Renvoyez l'ensemble des données ci-dessous ligne par ligne, sans rien y modifier.

◇ ◇ ◇ ◇

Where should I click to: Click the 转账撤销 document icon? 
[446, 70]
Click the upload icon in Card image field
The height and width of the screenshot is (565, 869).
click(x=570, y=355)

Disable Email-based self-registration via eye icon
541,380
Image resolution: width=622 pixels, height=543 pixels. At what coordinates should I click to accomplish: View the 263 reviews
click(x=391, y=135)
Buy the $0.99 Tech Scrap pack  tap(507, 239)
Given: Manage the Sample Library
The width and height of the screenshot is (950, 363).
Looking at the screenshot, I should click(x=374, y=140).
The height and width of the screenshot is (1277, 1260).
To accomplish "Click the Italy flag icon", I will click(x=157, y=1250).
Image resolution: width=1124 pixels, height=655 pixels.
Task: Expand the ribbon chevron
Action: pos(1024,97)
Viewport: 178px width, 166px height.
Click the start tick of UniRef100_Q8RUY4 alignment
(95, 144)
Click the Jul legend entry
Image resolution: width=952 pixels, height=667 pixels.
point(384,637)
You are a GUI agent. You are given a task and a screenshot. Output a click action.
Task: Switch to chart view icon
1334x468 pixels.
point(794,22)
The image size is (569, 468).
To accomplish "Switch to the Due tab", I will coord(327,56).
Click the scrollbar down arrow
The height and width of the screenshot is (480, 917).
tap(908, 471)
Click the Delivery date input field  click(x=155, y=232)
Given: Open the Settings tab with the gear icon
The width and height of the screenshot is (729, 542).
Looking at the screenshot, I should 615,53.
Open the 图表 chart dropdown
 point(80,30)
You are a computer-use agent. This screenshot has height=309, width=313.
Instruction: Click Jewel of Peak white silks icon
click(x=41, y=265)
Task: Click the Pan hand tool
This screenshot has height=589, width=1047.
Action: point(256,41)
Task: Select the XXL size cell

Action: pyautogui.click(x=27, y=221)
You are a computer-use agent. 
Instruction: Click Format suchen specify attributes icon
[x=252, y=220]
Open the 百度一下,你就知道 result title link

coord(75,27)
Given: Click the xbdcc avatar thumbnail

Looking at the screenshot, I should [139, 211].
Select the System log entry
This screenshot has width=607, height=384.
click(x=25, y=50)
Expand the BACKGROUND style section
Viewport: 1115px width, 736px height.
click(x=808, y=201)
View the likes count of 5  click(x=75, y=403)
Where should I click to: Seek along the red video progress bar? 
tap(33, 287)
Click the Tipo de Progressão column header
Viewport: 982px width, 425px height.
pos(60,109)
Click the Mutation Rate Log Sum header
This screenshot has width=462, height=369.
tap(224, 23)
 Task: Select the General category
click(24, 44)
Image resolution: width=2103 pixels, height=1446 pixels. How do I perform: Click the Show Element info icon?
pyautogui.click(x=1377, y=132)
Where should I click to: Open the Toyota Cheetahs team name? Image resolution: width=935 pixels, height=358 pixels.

◇ ◇ ◇ ◇

Résultat obtenu =
Where should I click to: Click the 转账撤销 document icon? 
[446, 70]
Click the upload icon in Card image field
The height and width of the screenshot is (565, 869).
click(x=570, y=355)

Disable Email-based self-registration via eye icon
541,380
Image resolution: width=622 pixels, height=543 pixels. At what coordinates should I click to accomplish: View the 263 reviews
click(x=391, y=135)
Buy the $0.99 Tech Scrap pack  tap(507, 239)
Given: Manage the Sample Library
The width and height of the screenshot is (950, 363).
Looking at the screenshot, I should click(x=374, y=140).
The height and width of the screenshot is (1277, 1260).
To accomplish "Click the Italy flag icon", I will click(x=157, y=1250).
Image resolution: width=1124 pixels, height=655 pixels.
Task: Expand the ribbon chevron
Action: pos(1024,97)
Viewport: 178px width, 166px height.
Click the start tick of UniRef100_Q8RUY4 alignment
(95, 144)
Click the Jul legend entry
Image resolution: width=952 pixels, height=667 pixels.
point(384,637)
You are a GUI agent. You are given a task and a screenshot. Output a click action.
Task: Switch to chart view icon
1334x468 pixels.
point(794,22)
The image size is (569, 468).
To accomplish "Switch to the Due tab", I will coord(327,56).
Click the scrollbar down arrow
The height and width of the screenshot is (480, 917).
tap(908, 471)
Click the Delivery date input field  click(x=155, y=232)
Given: Open the Settings tab with the gear icon
The width and height of the screenshot is (729, 542).
Looking at the screenshot, I should 615,53.
Open the 图表 chart dropdown
 point(80,30)
You are a computer-use agent. This screenshot has height=309, width=313.
Instruction: Click Jewel of Peak white silks icon
click(x=41, y=265)
Task: Click the Pan hand tool
This screenshot has height=589, width=1047.
Action: point(256,41)
Task: Select the XXL size cell

Action: pyautogui.click(x=27, y=221)
You are a computer-use agent. 
Instruction: Click Format suchen specify attributes icon
[x=252, y=220]
Open the 百度一下,你就知道 result title link

coord(75,27)
Given: Click the xbdcc avatar thumbnail

Looking at the screenshot, I should [139, 211].
Select the System log entry
This screenshot has width=607, height=384.
click(x=25, y=50)
Expand the BACKGROUND style section
Viewport: 1115px width, 736px height.
click(x=808, y=201)
View the likes count of 5  click(x=75, y=403)
Where should I click to: Seek along the red video progress bar? 
tap(33, 287)
Click the Tipo de Progressão column header
Viewport: 982px width, 425px height.
pos(60,109)
Click the Mutation Rate Log Sum header
This screenshot has width=462, height=369.
tap(224, 23)
 Task: Select the General category
click(24, 44)
Image resolution: width=2103 pixels, height=1446 pixels. How do I perform: Click the Show Element info icon?
pyautogui.click(x=1377, y=132)
Where should I click to: Open the Toyota Cheetahs team name? Image resolution: width=935 pixels, height=358 pixels.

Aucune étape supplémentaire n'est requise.